=== Excerto selecionado ===
Felizmente foi o que ele fez, sem nem sequer se despedir de mim e sem que eu diagnosticasse a possível causa das flatulências que o perturbavam, se bem que para tal diagnóstico me faltassem medicina e sapiência. Ou, como melhormente está no Dom Quixote: “em mal cuja causa não se sabe, é milagre que acerte a medicina.” E ai de mim, que nem médico sou.
=== Dados de entrada ===
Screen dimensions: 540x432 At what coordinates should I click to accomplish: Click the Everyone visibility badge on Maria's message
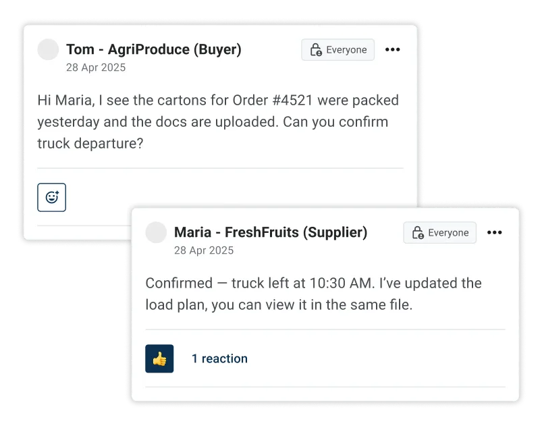[x=439, y=232]
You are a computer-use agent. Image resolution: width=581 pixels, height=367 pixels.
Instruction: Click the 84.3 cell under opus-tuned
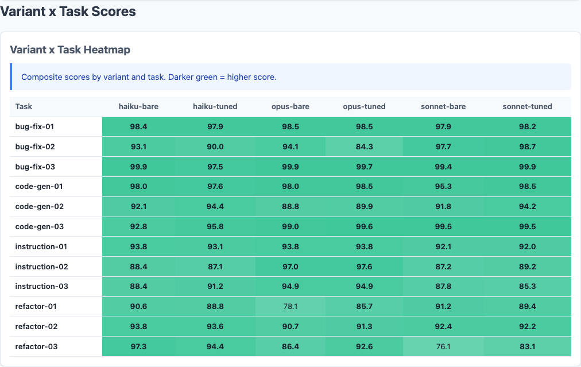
===
_Proposta de trabalho_
No excerto selecionado, de que obra é retirada a citação sobre a medicina? O material não tem qualquer papel nesta atividade.

_Espaço de resposta_
Do Dom Quixote.